Entahlah, aku pun tak tahu diriku ini apa

Dan engkau datang dari mana

 

AYAT ABU-ABU

2019

 

Langit kelabu

Bercengkrama serasi pada cakrawala itu

Awan menuturkan kerinduan yang sangat kejam

Dibawa oleh hembusan angin

Derap langkah masih berjalan

Menapaki jejak kerinduan yang engkau hempaskan

Pagiku menuju barat

Petangmu menuju timur

Melintasi bekas janji-janjimu yang kau ikat

Entah apa yang kurasa

Mengapa jiwa ini terus bicara

Tentang sepotong harapan yang kau sampaikan

Tahukah….

Ego ini terus menuntut agar dirimu “bertanggung

jawab” akan perasaan yang berkecamuk di dada

Tetapi nurani selalu berkata, “tunggulah mungkin belum

saatnya”

Impian beriringan dengan harapan sunyi

Mereka berkata:

“bersabarlah, dia mungkin sedang menyiapkan diri”

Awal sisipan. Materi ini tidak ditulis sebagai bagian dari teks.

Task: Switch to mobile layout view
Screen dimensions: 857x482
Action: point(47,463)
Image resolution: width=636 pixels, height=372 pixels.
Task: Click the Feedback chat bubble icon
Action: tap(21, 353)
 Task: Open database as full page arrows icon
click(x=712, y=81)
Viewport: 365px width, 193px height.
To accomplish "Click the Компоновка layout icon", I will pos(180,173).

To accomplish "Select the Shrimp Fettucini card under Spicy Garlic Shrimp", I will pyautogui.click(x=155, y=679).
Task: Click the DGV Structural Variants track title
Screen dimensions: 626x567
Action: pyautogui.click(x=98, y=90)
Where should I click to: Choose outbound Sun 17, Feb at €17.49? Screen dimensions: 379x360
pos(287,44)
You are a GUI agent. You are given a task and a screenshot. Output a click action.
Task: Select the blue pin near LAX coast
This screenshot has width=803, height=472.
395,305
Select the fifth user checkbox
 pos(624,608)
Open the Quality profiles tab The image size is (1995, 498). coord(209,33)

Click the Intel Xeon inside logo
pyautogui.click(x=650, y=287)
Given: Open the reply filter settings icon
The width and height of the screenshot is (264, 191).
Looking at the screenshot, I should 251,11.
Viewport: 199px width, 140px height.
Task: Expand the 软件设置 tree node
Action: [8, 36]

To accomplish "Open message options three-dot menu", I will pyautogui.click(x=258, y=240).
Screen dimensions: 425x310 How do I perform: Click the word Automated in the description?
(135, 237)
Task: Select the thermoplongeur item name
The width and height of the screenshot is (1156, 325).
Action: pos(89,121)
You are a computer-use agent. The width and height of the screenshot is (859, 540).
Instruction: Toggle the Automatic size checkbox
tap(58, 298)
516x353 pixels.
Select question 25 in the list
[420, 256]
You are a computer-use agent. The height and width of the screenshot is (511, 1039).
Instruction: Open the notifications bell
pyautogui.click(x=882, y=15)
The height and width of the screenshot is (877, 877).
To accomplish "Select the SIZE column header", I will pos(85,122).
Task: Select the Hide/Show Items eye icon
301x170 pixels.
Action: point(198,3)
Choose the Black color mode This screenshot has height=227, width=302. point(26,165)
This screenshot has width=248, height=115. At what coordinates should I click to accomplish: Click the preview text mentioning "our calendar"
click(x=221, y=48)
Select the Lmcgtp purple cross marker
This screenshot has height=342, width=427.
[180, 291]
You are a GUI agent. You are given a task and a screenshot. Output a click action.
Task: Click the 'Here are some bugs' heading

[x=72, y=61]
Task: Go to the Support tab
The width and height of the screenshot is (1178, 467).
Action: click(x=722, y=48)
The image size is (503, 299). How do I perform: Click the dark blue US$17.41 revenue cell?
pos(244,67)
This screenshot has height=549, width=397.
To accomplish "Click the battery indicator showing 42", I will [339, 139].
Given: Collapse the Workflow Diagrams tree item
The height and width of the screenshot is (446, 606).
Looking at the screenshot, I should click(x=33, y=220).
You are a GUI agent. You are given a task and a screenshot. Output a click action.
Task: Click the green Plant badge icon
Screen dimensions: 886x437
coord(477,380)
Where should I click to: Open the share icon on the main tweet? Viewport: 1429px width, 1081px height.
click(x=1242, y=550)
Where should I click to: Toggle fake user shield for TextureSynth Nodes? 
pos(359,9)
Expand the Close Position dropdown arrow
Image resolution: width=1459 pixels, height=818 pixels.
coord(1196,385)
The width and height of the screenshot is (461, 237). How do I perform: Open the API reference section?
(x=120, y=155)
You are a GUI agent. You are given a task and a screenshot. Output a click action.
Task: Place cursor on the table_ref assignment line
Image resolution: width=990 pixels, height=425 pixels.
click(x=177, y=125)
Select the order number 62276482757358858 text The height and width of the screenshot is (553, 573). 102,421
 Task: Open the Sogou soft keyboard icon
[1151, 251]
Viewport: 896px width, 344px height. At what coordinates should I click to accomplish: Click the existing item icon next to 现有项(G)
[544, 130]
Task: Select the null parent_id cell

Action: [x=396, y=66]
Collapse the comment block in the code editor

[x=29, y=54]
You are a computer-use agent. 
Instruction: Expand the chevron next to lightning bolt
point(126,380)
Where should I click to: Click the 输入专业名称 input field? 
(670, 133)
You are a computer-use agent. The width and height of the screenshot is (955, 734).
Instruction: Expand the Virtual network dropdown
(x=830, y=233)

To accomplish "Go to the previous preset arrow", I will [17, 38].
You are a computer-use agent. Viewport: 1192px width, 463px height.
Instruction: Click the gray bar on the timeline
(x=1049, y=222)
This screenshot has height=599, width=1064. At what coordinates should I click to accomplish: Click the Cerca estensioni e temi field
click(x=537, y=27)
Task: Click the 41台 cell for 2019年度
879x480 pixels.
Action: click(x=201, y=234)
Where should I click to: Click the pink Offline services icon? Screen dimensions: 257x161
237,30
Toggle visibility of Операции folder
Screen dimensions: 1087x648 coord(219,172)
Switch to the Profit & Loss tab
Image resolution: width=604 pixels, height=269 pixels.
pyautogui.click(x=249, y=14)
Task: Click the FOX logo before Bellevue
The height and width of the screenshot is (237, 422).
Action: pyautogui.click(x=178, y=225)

Dan untuk menjemputmu kekasihku

Akan aku persiapkan jasad ini

 

 

AKU ADALAH

2019

 

Siapa kamu?

Tanyamu padaku

Kujawab, aku adalah kamu dan kamu adalah aku

Kamu adalah kamu dan aku adalah aku

Menciptakan detik nyanyikan sulamannya

Seperti pekarangan bunga sakura

Aku adalah abadi yang berkesudahan adalah waktu

Waktu tak bisa menghentikan pengembaraanku

Lemah gontai tak bersisa membendungku seorang diri

Karena aku yang abadi

 

SATU HARI NANTI

2019

Suatu hari, lembah bertanya pada burung pelatuk

“Apakah kamu mencintai pohon? ”

“Iya, aku mencintainya ” jawab si burung

“Apakah kamu akan selalu bersamanya?”

“ Hmm, sepertinya iya ”

 

“Aku beritahu, mencintai itu menciptakan sengsara. Cinta itu pembodohan, bajingan, penipu ulung, Cuma angan-angan belaka, merugikan, mengecewakan dan sumber penyakit”

 

“Aku tanya sekali lagi, apakah kamu tetap mencintainya? ”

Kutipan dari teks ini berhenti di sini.